* Job A: According to the mesh quality analysis post, why is most of the evaluation written in the context of recording props and sets for VFX? Answer in one to three sentences.
* Job B: Continue the mesh quality analysis post from its last sentence, carrying on with the background on use cases and needs.

* Passage shown:
* Start *

Mesh quality analysis

Since the release of Beta 16 and its introduction of the operators for converting to single sided meshes that conform to the source point cloud we’ve been testing that functionality to evaluate if it can replace our current mesh generation tools. This is very much a test of the tools as they exist today so I have no doubt that the results will change as time goes on and I look forward to watching them improve. Since this will be long I’m going to break it in to multiple posts. This one covers background info about our use cases and needs, next will be test results on a synthetic data set, followed by examples from real scan data.

Part 1: Background

Although we’re using meshes generated from lidar point clouds for a number of applications, recording props and sets for VFX has the most demanding requirements so most of this evaluation is written in that context.

* End *

* Data shown:
* Start *

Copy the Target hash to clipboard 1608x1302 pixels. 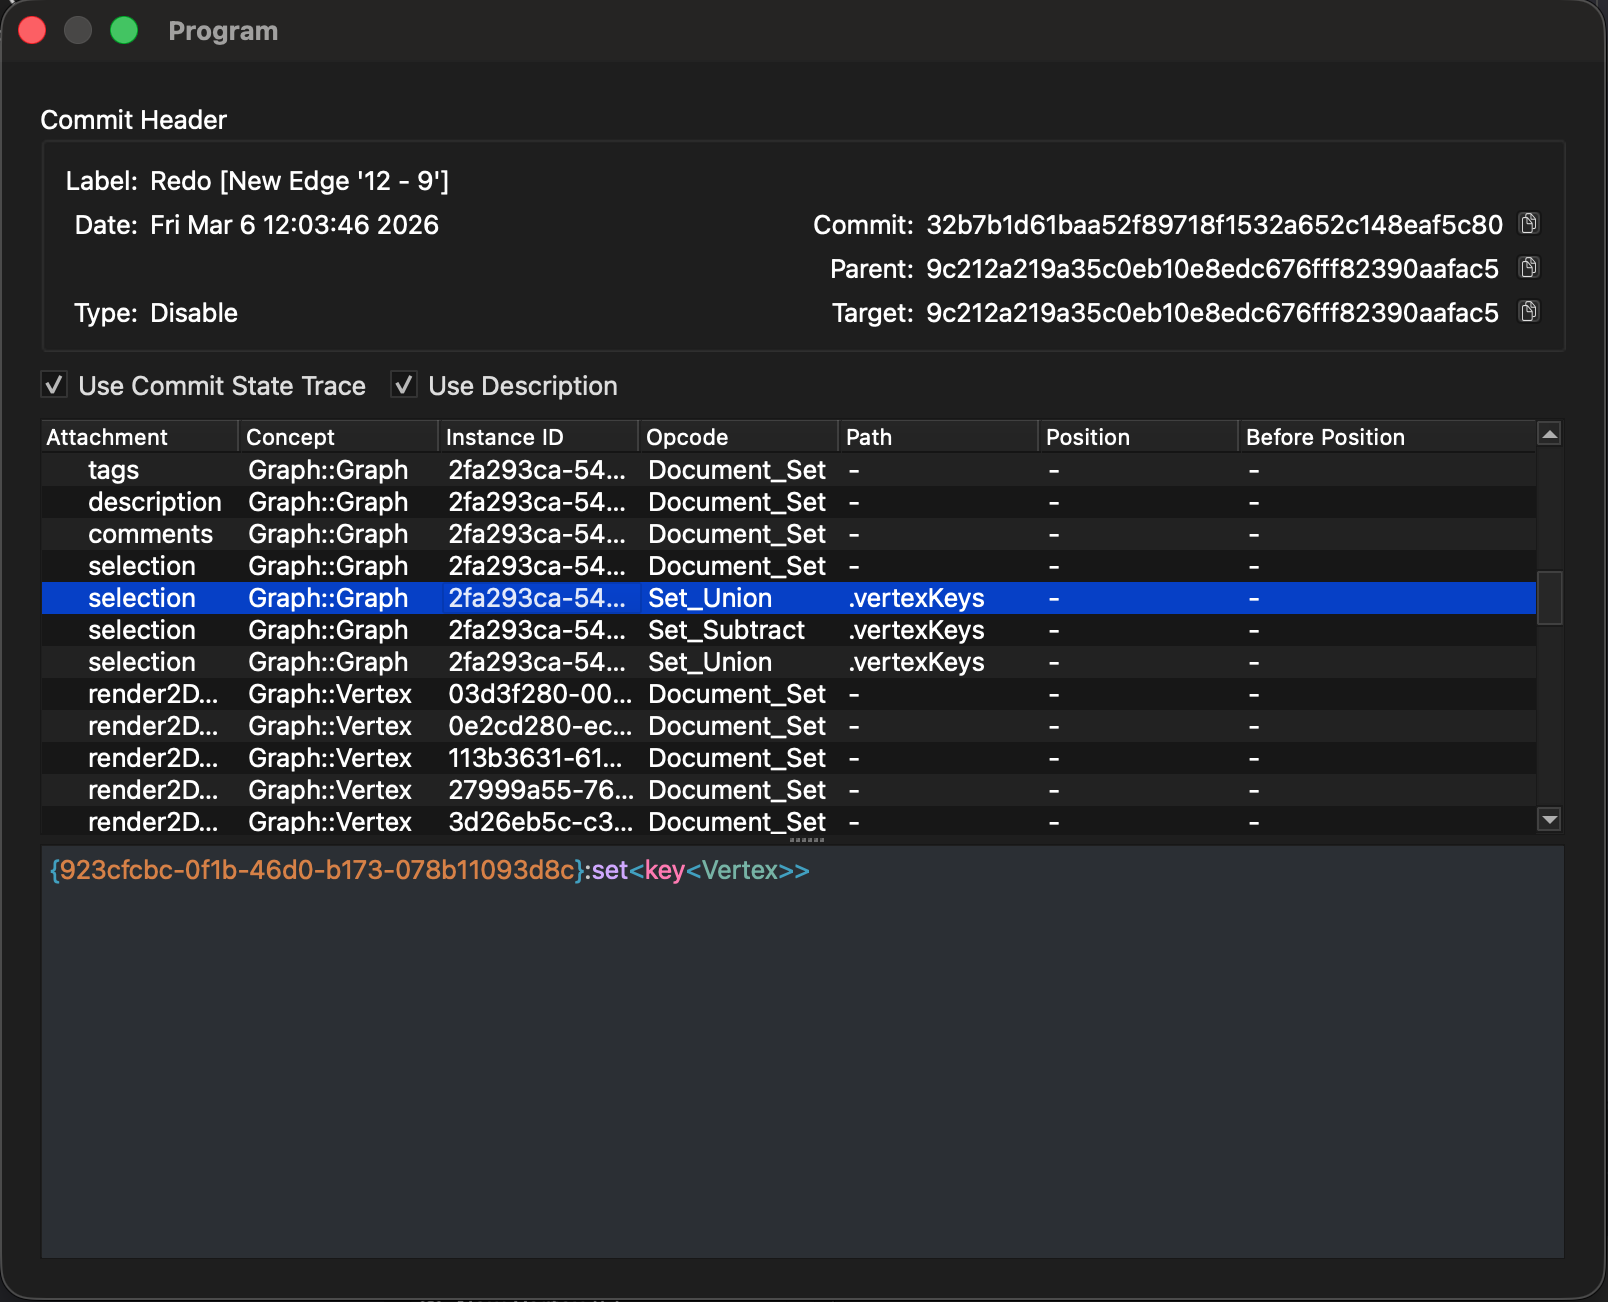1528,312
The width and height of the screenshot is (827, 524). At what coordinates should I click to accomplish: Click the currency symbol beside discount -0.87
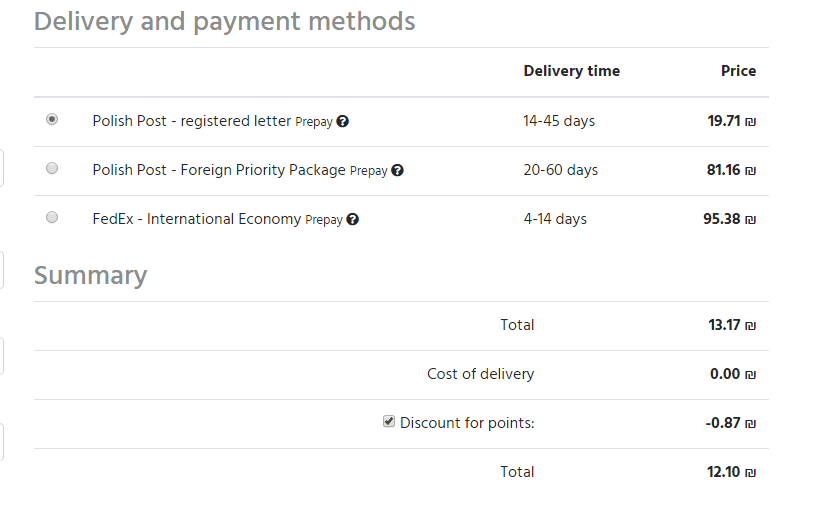coord(751,424)
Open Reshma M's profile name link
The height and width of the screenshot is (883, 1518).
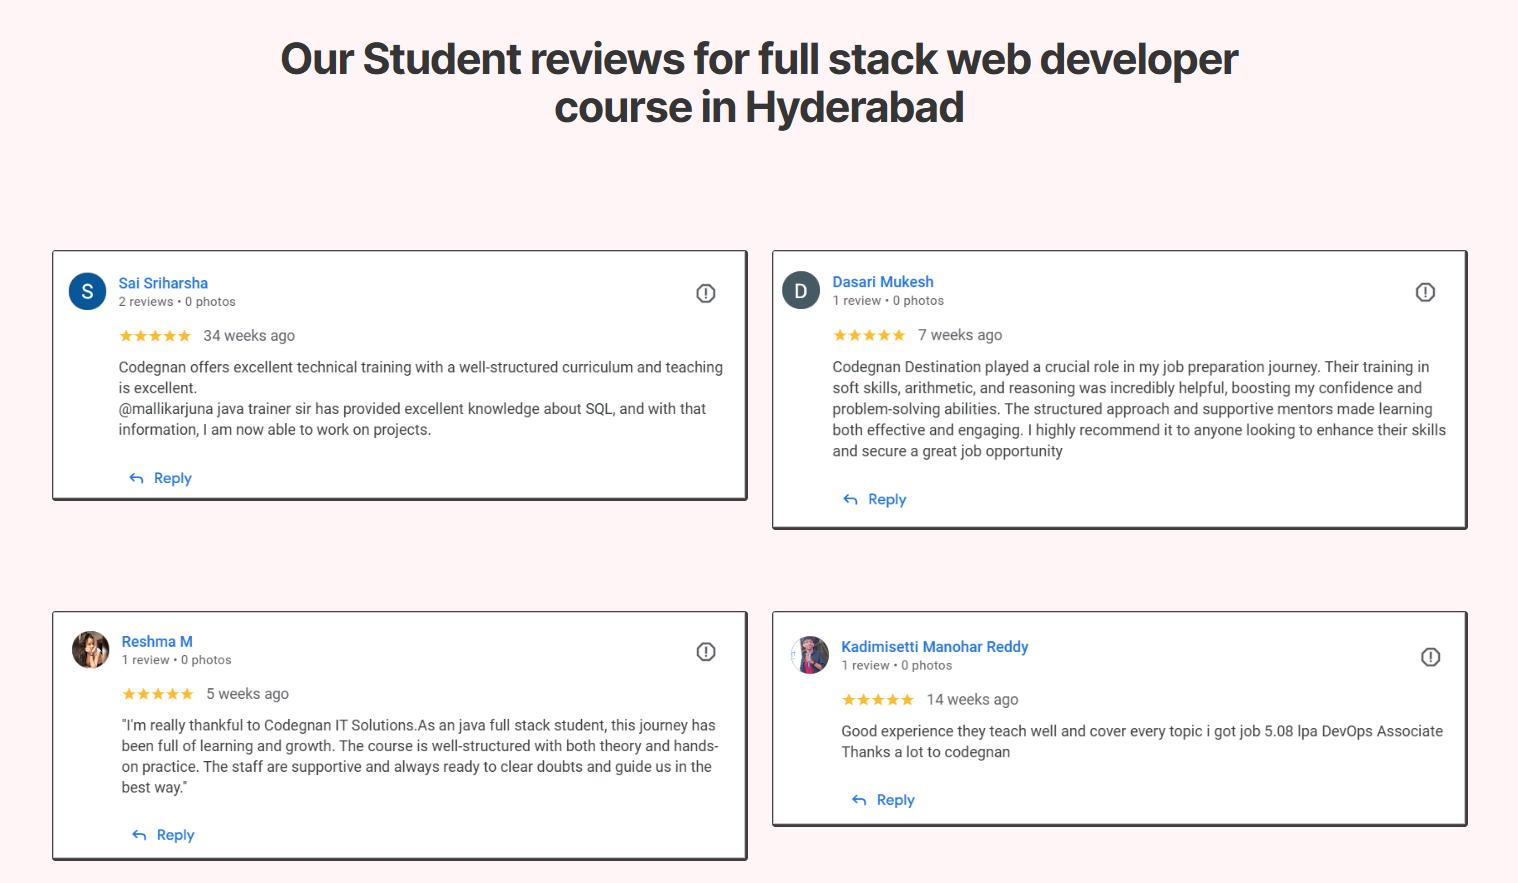tap(157, 641)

* End *

* Exercise output A: The post says that recording props and sets for VFX has the most demanding requirements of all the applications that use meshes generated from lidar point clouds. That is why most of the evaluation is written in that context.

* Exercise output B:
Our data collection is primarily done with tripod lidar scanners (mostly Faros). Data collection occurs under any number of conditions and we often don’t have much control over them, for example: We may need to scan while other people are working in the area. Target objects may be made of materials that don’t scan well and we may not be able to treat them to improve data quality. We may not have access to all areas of a location. The time available to collect data may be limited. As a result of these factors the point cloud data has the following characteristics. I would argue all lidar data shares these characteristics but the above factors tend to exasperate them.

  • The data is noisy and much of that noise is high frequency.
  • The data contains many outliers.
  • Point density has very high spatial variability.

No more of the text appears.